§ WHAT IS EXPECTED: Which of the lines below include "icon"? Each one should be copied out.

§ GIVEN INFORMATION:

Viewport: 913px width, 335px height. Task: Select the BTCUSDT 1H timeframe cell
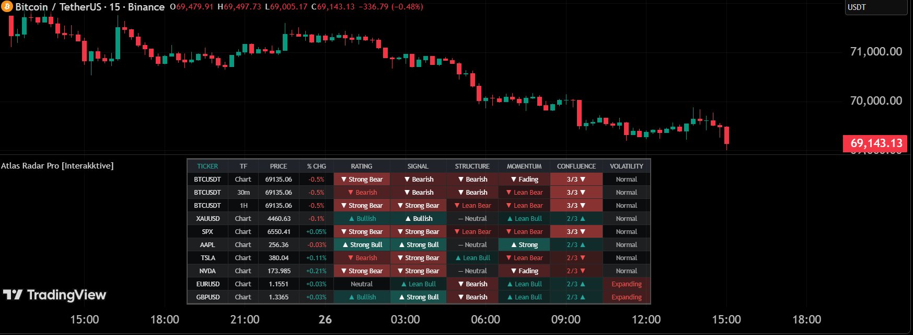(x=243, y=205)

...

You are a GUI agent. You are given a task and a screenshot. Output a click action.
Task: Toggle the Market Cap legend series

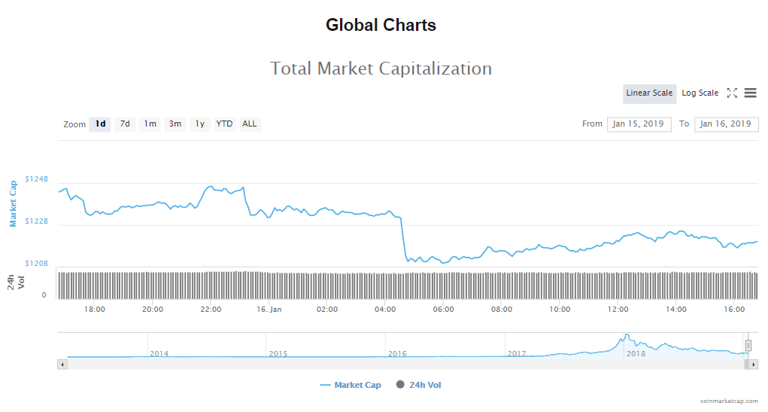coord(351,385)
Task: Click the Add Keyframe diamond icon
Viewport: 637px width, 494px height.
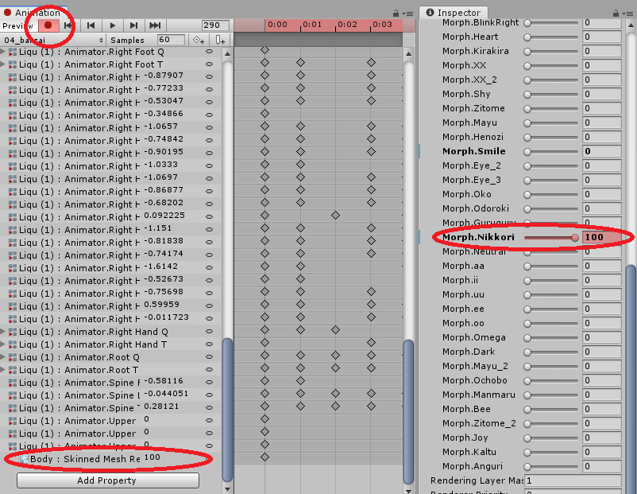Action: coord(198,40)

==

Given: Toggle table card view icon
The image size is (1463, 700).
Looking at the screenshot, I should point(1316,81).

§ TASK ANSWER:
Task: Click the Add Keyframe diamond icon
Given: Toggle table card view icon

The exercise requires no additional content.